Keyakinannya terhadap Ruri sebagai pelaku menjadi sedikit menghilang dan tumbang pada dirinya sendiri.
Seharusnya ia tidak hanya mencari informasi begitu saja. Tetapi mau bagaimana lagi. Itu semua sedang diproses. Dan tidak mungkin Revin harus menunggunya lama.
"Argh!!" pekiknya yang membuka matanya. Dan juga memijat-mijat kepalanya yang pening. "Siapa sebenarnya pelaku orang yang udah berani membunuh kamu sayang??!" Menggemeletukkan giginya secara perlahan. Dan menahan emosinya agar tidak meluap.
Bisa fatal nanti jika ia tidak bisa menahan emosinya. Semua nanti rencananya bisa saja hancur seketika gegara dirinya sendiri.
"Kalau bukan Ruri pelakunya. Lalu siapa orang yang harus aku curigai." Pandangan yang lurus mencoba mengingat siapa saja orang yang pernah dekat dengan istrinya.
Dan mengapa Revin bisa percaya sekali dan yakin bahwa pelakunya itu adalah Ruri. Karna itu bertepatan dengan Ruri yang tiba-tiba saja meminta cuti.
Dengan alasan yang kurang masuk akal di benaknya. Sudahlah. Lebih baik Revin kembali memikirkan rencana-rencana selanjutnya bagaimana nanti.
"Apa harus aku sendiri yang turun tangan ke lapangan mengenai kecelakaan itu. Atau...." Revin teringat dengan temannya yang memang bisa menyelidiki kasus semacam ini.
Lebih baik ia langsung saja menghubunginya. "Halo. Revin. Bisa kita ketemu nanti?"

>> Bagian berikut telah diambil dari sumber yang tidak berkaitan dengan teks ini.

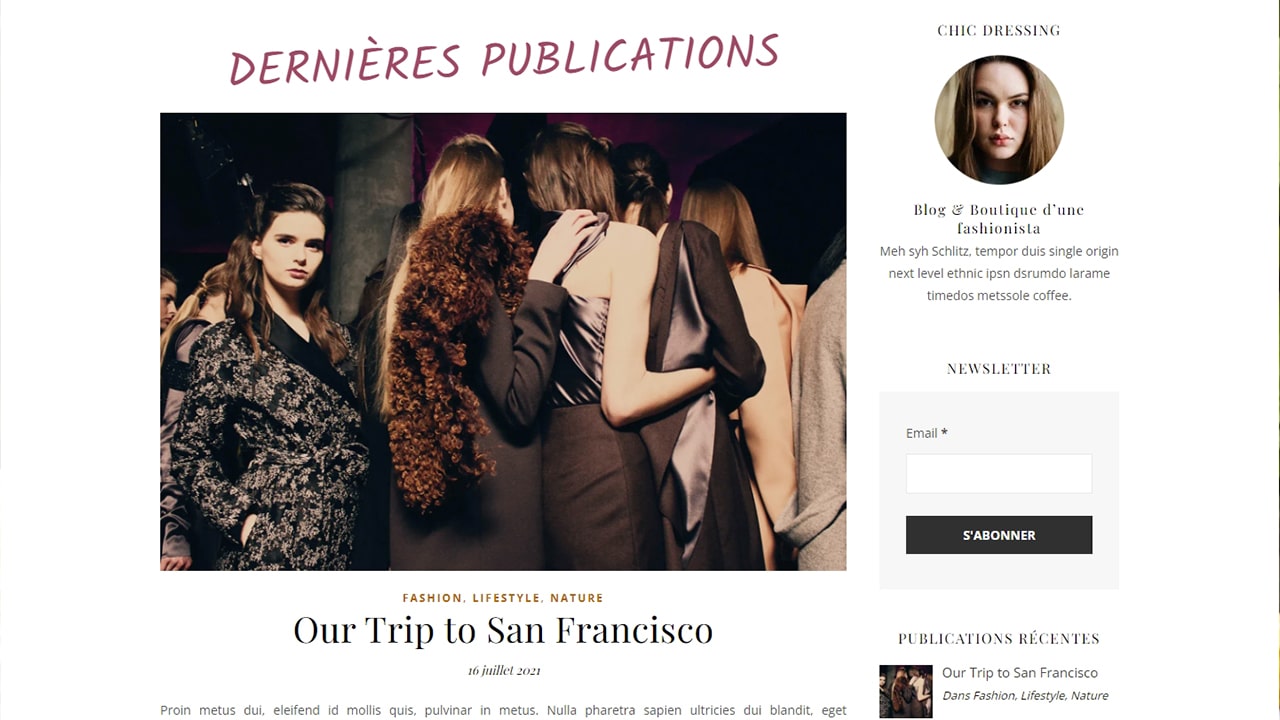
Task: Click the Publications Récentes widget title
Action: 999,639

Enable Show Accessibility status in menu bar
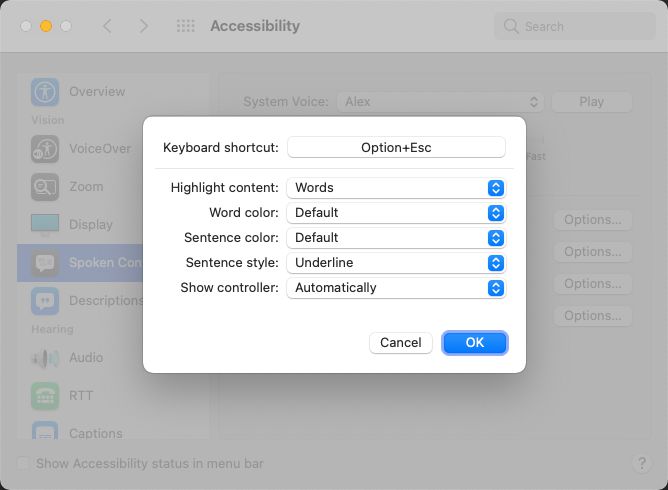tap(24, 464)
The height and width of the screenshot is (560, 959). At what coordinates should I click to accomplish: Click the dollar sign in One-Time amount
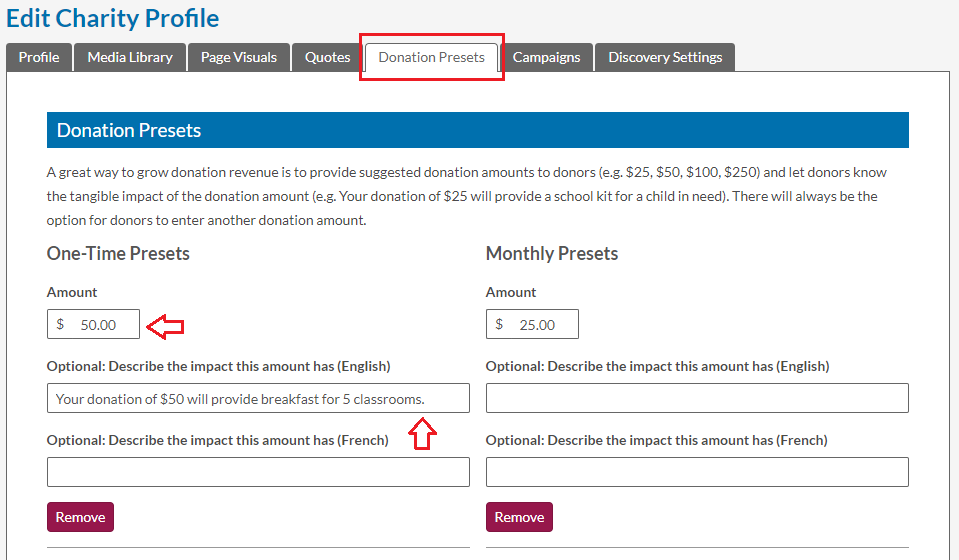tap(60, 324)
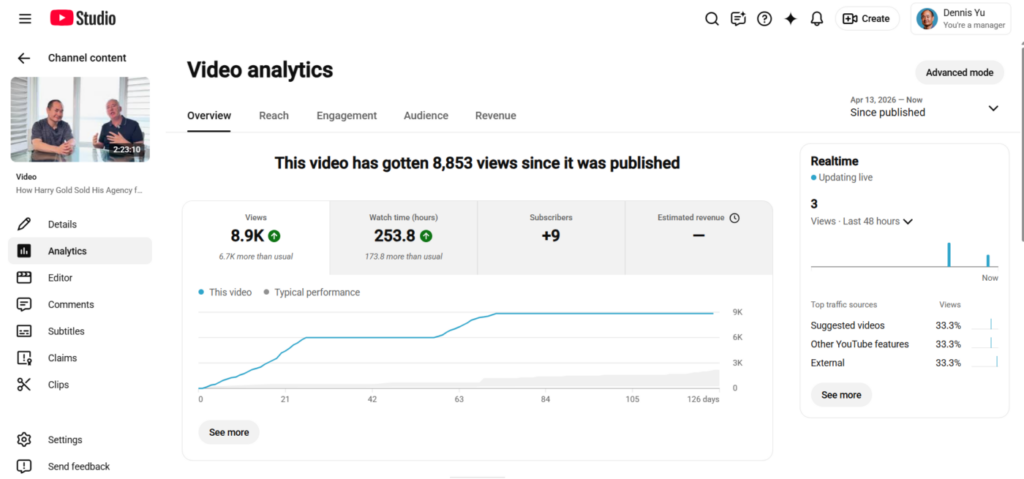Go back using Channel content arrow
The image size is (1024, 479).
24,58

Tanpa aba-aba Revin langsung saja memutuskannya secara sepihak. Dan untuk tempat serta waktu ia pun yang mengaturnya.
Revin menyimpan ponselnya di dalam jasnya. Membangkitkan tubuhnya untuk keluar dari tempat ini. Ia memutuskan untuk melihat semuanya sudah berjalan sesuai dengan rencananya.
Dan tidak akan ada yang terlewat satu pun. "Berjalan lancar satu-persatu rencanaku terjalankan."